To cover defects at the dorsal and the volar surfaces of an injured hand, a combination of flaps was used by many authors.

Thatte et al. reported a case in which the dorsum of the hand was covered by a superficial external pudendal artery (SEPA) axial pattern flap and the volar surface by a flap fashioned from the anterior rectus sheath, which in turn was covered with a split-skin graft [5]. Koncilia et al. combined a pedicled Scarpa’s fascia flap and a groin flap to cover the dorsal and palmar aspects of the fingers in a severely crushed hand case [6]. Choi et al. used a combination of superficial epigastric artery flap to cover a raw area at the palm and a groin flap to cover a raw area at the dorsum of the hand in a blast injury case [7].

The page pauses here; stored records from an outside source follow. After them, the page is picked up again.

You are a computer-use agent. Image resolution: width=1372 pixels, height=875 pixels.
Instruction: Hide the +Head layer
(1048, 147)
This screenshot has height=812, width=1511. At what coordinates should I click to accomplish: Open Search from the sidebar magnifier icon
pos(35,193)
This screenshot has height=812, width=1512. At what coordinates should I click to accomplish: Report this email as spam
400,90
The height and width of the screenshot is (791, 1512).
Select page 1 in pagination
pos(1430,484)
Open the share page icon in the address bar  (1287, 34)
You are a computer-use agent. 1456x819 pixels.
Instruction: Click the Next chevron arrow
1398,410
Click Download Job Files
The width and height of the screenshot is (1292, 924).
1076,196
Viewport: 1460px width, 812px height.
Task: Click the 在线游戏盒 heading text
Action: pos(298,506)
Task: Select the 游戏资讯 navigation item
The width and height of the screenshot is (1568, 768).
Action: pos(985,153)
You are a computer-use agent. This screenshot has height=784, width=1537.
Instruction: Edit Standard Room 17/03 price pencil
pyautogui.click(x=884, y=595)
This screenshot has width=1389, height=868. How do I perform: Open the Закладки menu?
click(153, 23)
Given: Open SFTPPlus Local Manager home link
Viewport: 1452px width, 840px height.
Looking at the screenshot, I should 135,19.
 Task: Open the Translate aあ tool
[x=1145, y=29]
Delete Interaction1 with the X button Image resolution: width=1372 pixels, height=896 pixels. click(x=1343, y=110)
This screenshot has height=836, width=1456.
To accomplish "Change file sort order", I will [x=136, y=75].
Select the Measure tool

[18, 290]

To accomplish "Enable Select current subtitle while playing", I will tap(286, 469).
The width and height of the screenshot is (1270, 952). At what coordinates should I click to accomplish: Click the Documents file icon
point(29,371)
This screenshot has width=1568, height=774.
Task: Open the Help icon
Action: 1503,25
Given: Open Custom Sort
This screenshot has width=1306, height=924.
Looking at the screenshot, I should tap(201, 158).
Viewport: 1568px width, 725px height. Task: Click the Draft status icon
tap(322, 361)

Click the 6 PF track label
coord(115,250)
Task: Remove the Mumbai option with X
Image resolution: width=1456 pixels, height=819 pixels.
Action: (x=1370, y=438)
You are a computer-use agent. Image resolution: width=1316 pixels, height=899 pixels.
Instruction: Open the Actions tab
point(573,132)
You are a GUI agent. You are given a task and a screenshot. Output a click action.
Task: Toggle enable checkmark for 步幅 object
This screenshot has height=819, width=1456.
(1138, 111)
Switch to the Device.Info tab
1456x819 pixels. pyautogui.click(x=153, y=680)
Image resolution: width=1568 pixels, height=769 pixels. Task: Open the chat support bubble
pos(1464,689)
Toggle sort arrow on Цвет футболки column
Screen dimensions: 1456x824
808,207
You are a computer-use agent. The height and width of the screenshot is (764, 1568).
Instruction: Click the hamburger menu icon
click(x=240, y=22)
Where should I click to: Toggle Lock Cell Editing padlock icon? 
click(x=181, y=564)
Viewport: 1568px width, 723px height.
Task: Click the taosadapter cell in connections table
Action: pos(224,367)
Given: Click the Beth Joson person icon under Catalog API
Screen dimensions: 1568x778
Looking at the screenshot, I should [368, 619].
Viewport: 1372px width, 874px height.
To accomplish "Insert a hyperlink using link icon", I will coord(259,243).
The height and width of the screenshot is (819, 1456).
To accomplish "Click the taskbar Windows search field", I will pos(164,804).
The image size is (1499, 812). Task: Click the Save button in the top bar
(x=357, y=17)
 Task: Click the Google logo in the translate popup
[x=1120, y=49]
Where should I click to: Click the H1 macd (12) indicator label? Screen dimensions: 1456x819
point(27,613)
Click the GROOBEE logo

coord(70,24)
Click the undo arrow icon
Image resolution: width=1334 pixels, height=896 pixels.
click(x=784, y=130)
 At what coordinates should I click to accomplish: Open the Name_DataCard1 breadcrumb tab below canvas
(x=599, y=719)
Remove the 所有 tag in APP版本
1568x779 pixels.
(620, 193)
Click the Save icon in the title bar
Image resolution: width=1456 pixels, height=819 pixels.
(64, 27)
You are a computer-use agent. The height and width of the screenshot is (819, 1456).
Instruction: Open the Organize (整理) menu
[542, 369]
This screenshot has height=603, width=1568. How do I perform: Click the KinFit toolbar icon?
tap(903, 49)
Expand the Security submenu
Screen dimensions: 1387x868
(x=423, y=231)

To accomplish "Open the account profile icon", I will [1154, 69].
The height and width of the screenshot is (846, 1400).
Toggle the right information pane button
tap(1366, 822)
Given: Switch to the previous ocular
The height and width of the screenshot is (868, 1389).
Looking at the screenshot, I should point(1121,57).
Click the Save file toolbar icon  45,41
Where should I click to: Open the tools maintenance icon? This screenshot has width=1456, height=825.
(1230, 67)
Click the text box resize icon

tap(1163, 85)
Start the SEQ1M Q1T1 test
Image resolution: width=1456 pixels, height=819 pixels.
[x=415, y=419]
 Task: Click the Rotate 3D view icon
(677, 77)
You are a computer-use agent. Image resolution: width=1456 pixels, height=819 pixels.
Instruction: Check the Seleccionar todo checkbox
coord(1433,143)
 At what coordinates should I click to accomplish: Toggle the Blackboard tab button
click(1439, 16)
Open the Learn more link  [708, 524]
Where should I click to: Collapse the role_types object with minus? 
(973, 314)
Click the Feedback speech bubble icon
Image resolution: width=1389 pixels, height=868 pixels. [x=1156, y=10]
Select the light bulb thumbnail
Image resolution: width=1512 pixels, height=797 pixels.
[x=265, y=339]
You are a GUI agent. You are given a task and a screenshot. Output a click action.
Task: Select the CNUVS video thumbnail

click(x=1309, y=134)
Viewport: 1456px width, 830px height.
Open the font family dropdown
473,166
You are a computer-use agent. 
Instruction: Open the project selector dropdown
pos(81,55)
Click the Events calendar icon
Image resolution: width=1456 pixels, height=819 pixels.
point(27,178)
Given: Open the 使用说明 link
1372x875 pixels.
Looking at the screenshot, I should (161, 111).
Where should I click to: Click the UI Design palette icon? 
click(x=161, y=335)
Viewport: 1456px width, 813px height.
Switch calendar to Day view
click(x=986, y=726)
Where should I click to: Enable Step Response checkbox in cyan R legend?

In our case, the area exposed was circumferential involving all the fingers, hand and wrist with full thickness burns of the forearm and upper arm and required a bigger surface area for coverage. We used a flap based on the superficial inferior epigastric artery folded on itself for coverage of both surfaces of the hand. We found that it is a reliable flap in spite of having superficial necrosis of its distal part.

Dorafshar et al. studied the anatomy of the SIEA and found that the mean arterial diameter was 0.96 mm and the mean venous diameter was 2.27 mm [8].

Holm studied the vascular territory of the superficial epigastric artery flap on 10 patients undergoing autologous breast reconstruction with the superficial inferior epigastric perforator flap and five patients undergoing aesthetic abdominoplasty with isolation of the abdominal flap on the superficial epigastric vessels. They found that the true angiosome of the superficial epigastric artery is located laterally on the ipsilateral hemiabdomen. Its random extension is unreliable and ranges most frequently only to the midline. They concluded that survival of the skin and subcutaneous fat taken laterally to the border of the contralateral rectus sheath seems questionable [9].

In our case the flap was raised based on the bilateral superficial inferior epigastric arteries so there was no problem with the viability of the skin and subcutaneous fat of the flap on either side of the arterial supply territory.

The patient was finally satisfied with the result as his hand was maintained. Aesthetically the salvaged hand was presenting itself as bulky with a syndactyly of the 3 remaining long fingers. Never the less the patient preferred the current situation rather than being amputated. He is using his hand as a supportive aid to the other hand in holding objects. He needs further procedures and physiotherapy to improve the shape and function of the hand.

We feel that the bipedicled superficial epigastric flap is a valuable option of surgical management for such type of complex cases especially if the patient is refusing amputation.